On May 16th, we discussed chapter 35, "Make Yourself Strong and Resourceful," which is based on the following Ayas:
Sura 16; Ayas 75-76:
God gives an example - someone enslaved, owned by another, has no power over anything, and someone else whom We have given good resources from ourselves and who spends from it at will, both privately and publicly. Are these two equal? Praise and thanks be to God:  but most of them do not understand it.
And God gives the example of two men - one of them dumb, powerless, and a burden on his master:  to whichever task is he directed he brings no good.
Can such a one be considered the equal of someone who commands justice and is on a firm path?

The ideas expressed in these ayas convey an important evolution in religious thought:  seclusion and constant praying without doing much else, thought of as a mark of true religiosity/piousness throughout history, isn’t what God meant.  Those who understand where their resourcefulness comes from, work to use it to improve the future of humanity, and command justice are the ones who are on the right path and are truly pious.  This is where it becomes very important how we understand and interpret religion or what God is looking to say to us.  If we interpret it in a way where we are bogged down by following others’ (“authoritative”) interpretations involving endless rules and regulations as to how we are to behave, that interpretation leads to constriction and lack of productivity.  If we focus on the spirit of what God is looking to explain to us and dig deep within ourselves, then we start to focus on our own resourcefulness and  to see how we can join the forces of our fellow human beings who have made and continue to make this world a better place for all.  There are, of course, plenty of negative examples stemming from narrow-minded interpretations, but that is precisely why we are asked to first work to understand what the ayas say, then be generous in all our dealings, professional or private, and command justice.  On the face of it, it seems that these ayas also suggest that God gives someone less than others, but if we focus on His repeatedly telling us that He does not deal unjustly with a single human being, then we must see that the majority of people in this world are given the resources and that the majority’s job is to improve the conditions of the minority.  The truly enlightened understand the spirit of His message and are constantly finding ways to use their resources, everyone according to his or her capacity. 

Some of the thoughts that came to mind to those present during this class include the notion that we can be enslaved by our own mind patterns.  A good number of people want to feel accepted by their society (through cultural conditioning) and therefore feel that permission has to be granted for them to do anything.  Respect and  love are important but value of our life is also important.  We need to do things to make life better for us and others and we must learn to strengthen ourselves so that we don’t run away from life’s challenges.  A successful person is one who demands justice and is on a firm path.  People are not using their tremendous potential to change things.  It is not enough to pray - we must pray and act.
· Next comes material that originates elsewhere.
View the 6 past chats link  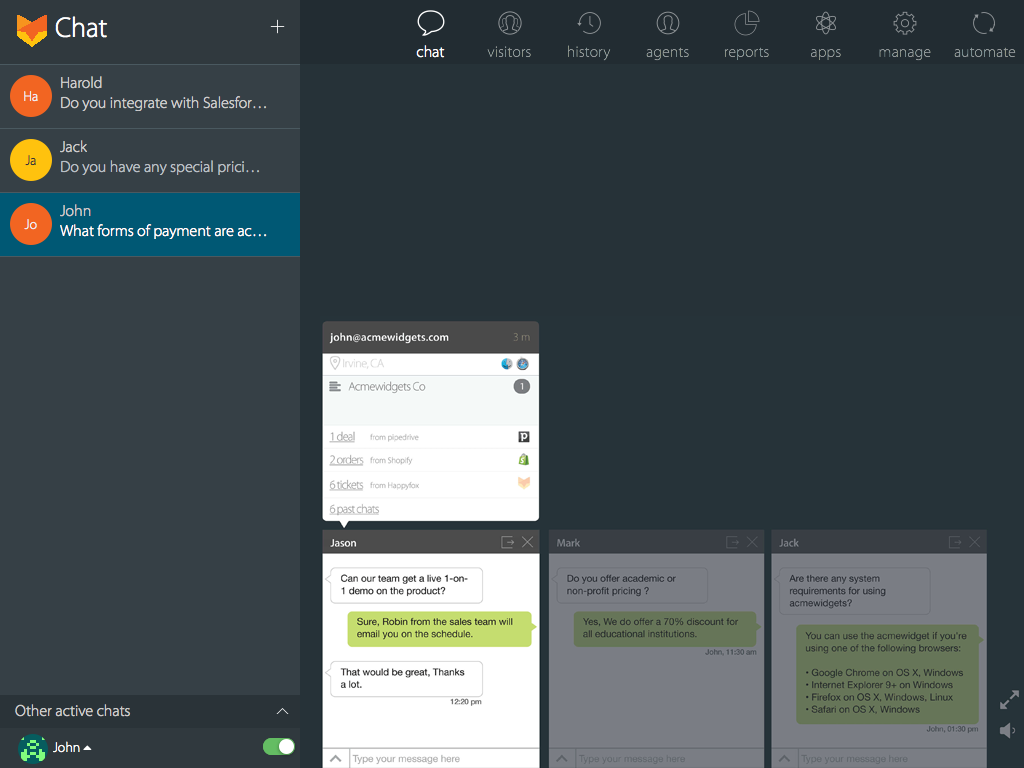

What is happening in our lives is the direct result of what we are thinking.  Everybody should spend at least a year trying and really looking to understand the words of prayer.  It seems as though Islamic societies tend to discuss social rules that restrict people.  There seems to be a general narrowness of focus among Islamic societies and a focus on the wrong things.  We rarely hear an imam say to a woman that learning is mandated to all  by Islam, but we hear them all too often say that a woman should cover herself.   An interpretation of Islam that doesn’t inspire us to uplift people in whatever capacity we can must be the wrong one because it contradicts pages and pages of Quran that focus on doing good.  

The exercise developed by Dr. Abdulhameed for this chapter states:
Look up the names of Prophet Muhammad.  These are the attributes of strength for which he was known.
a) Identify three of these attributes you already possess.  What can you do to manifest these traits consistently so that people will know you through them? Write down your answer to this question in your journal.  
b) Identify three other of these attributes that you would like to develop.  In what ways can you change your behavior to manifest these attributes?  Write down the answer to this question in your journal.